Stalactites and other cave formations are frozen in time.

When a cave ceiling collapses, a cenote is formed. The word “cenote” is derived from the Mayan word “ts’onot,” which means “sacred well.” Cenotes were the only source of fresh water for the Mayan people and they considered them sacred. The Mayans believed that cenotes were the entrance to the "underworld," or "Xibalba," where their gods lived and the human spirit resided after death.

Diving in the cave zone where no light exists requires special training. To create the best images, one should use off-camera lights to light up the background and other areas in a cave. You should not attempt cave photography until you are completely comfortable and experienced in this overhead environment.

Cave diving requires special training.

The cenotes are in the cavern zone. Taking a cavern course is a good idea, but these areas can be dived by all open-water divers if accompanied by a properly trained guide with an official cenote guide certification. Cenote Ponderosa, Cenote Chac Mool, and Cenote Kukulkan are just a few of the spectacular cenotes to explore.

Pro Dive’s cavern guides are fully certified cave divers.

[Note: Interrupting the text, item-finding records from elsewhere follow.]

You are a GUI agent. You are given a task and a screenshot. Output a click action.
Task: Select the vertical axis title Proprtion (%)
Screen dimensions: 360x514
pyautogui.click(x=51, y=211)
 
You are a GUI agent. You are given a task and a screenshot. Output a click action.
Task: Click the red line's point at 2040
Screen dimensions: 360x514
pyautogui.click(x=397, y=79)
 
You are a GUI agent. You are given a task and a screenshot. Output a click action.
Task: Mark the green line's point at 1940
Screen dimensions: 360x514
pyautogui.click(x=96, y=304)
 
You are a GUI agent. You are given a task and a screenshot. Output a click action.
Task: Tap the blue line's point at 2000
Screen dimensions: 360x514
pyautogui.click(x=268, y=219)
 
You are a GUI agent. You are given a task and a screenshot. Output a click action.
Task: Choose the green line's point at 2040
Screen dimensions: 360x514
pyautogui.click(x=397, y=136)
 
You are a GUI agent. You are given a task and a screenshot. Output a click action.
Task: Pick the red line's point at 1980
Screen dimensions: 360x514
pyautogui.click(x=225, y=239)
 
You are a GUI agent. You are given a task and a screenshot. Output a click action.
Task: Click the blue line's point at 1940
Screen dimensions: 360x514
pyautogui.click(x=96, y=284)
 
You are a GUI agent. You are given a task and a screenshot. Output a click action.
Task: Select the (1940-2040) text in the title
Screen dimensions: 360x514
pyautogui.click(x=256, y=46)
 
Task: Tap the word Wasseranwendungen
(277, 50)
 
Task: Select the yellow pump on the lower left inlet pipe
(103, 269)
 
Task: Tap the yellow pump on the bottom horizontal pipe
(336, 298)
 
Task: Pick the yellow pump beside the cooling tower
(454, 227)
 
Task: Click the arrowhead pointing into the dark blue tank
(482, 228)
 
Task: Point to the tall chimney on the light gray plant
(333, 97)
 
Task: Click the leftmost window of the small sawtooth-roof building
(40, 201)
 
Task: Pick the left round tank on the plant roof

The visibility can be more than 100' (30 m), and the water temperature is around 72-75°F (22-24°C) all year round. Besides the formations in the cenotes, another interesting phenomenon one can observe is the light. Natural sunlight filters through the porous ceiling, creating a magnificent light show that is worth photographing.

Visibility in the cenotes can be more than 100 feet (30 m).

It is best to use wide-angle lenses and get close to your subjects. Using a model will add a human element to the image and show scale. Pro Dive’s cavern guides are fully certified cave divers with good trim. They are accustomed to being underwater models.

Shooting in manual-exposure mode and setting your exposure for the ambient light will capture nature’s lightshow. Strobes attached to your housing should be used to add detail to shadow areas and to light up your model. Set the strobes on low power. This way they will not overpower the ambient light.

Expose for the ambient light, use strobes to light up your model.

Besides caverns and caves, there is ocean reef diving, whale-shark snorkelling in the summer, and sailfish snorkelling in the winter. Bull sharks come close to the beach from November to March.

Photographing the sailfish offers a different set of challenges. The offshore boat ride is long and bumpy as the crew tries to spot large flocks of birds close to the waterline. The birds will be feeding on a bait ball of Brazilian sardines. Usually, you will find sailfish feeding on the same bait ball underwater. Once spotted, with mask, snorkel, fins, and camera, you need to jump into the water fast. Remaining near the surface, sailfish dart around you as fast as 60 mph while the Brazilian sardines try to use you as a shield to avoid becoming a sailfish meal. Because of the speed at which this takes place, it is best to leave your strobes on the boat. Using ambient light only it is possible to capture some action-packed images.

Sailfish feeding on Brazilian sardines

Many divers travel to the other side of the world to see exotic marine life. But a short flight to our neighbor to the south offers world-class underwater photo opportunities. Just pack your underwater camera gear and head to Mexico!


Great article and pictures Larry! Thank you. 

What a great article. And as always, stunning photos to make up want to go there!  Thanks, Larry!

great description/photos - what camera/housing you've been using?